Microscope 124. Vignetting, chromatic aberration, low magnification, difficult focusing. Note poor resolution, espec eye bristles.
Scalebar is 2mm across. Image is appx 28x
Microscope 18. Chromatic aberration, difficult focusing, low magnification. Appx 78x. Resolution is better, but you cannot see bristles between eye lenses, only around the compound eye. This is reflected light because the scope has poor transmitted light. Axial alignment is extremely poor, so light from substage mirror misses the objective.

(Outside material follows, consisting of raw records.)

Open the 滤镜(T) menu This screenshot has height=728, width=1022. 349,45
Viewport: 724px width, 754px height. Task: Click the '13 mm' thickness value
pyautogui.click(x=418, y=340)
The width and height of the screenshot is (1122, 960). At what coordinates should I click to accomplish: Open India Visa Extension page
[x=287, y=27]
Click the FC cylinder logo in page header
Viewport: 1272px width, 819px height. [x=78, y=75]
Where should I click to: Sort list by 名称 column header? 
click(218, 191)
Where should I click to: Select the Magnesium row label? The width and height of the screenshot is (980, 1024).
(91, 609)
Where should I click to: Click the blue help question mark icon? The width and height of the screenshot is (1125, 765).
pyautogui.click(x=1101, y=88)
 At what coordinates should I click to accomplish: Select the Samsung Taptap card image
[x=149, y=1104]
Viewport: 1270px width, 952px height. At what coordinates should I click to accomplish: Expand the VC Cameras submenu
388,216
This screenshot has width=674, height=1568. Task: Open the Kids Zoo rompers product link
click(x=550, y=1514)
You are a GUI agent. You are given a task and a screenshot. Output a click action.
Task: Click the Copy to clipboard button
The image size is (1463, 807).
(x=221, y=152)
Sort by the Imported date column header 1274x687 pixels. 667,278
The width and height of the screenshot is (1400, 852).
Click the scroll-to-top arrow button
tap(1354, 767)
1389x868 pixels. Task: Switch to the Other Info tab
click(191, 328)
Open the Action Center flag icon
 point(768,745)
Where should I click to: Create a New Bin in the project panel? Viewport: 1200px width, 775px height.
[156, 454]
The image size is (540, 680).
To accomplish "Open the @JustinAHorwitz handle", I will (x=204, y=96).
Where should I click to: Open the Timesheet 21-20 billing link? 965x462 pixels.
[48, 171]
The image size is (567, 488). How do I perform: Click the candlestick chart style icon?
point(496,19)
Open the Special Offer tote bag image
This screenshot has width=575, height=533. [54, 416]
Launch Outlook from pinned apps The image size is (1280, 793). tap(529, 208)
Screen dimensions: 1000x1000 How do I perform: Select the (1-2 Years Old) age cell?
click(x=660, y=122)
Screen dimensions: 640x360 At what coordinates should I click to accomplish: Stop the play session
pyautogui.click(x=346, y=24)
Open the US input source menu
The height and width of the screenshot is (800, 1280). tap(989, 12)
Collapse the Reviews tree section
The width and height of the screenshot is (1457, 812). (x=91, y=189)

Dissected compound eye. Microscope 167, using two objective lenses (00 + 1). Chromatic aberration. Much easier focusing (coarse only), better lighting because of the primative condenser and much better axial alignment. Magnification appx 116x. Note how we can just make out the bristles.
Microscope 188. No chromatic aberration, coarse and fine focus, very good condenser for even illumination, high magnification. Mag appx 350x. The bristles between lenses can be resolved.
Example images from four historical microscopes.
This is a picture of diatoms taken through scope 276. Look at the lens grinding marks found on the objective lens. Refraction through scratches from the circular grinding motion produce the black arcs you see here. Note also the poor imaging of the diatoms. Aberrations like this (chromatic, vignetting, low mag, light loss) were common in lenses of this era (pre 18thC). Scratches, bubbles, soot, etc are the cause of this poor lens quality.
Right is a low mag (2.5x) pix of the diatom circle using a modern compound microscope.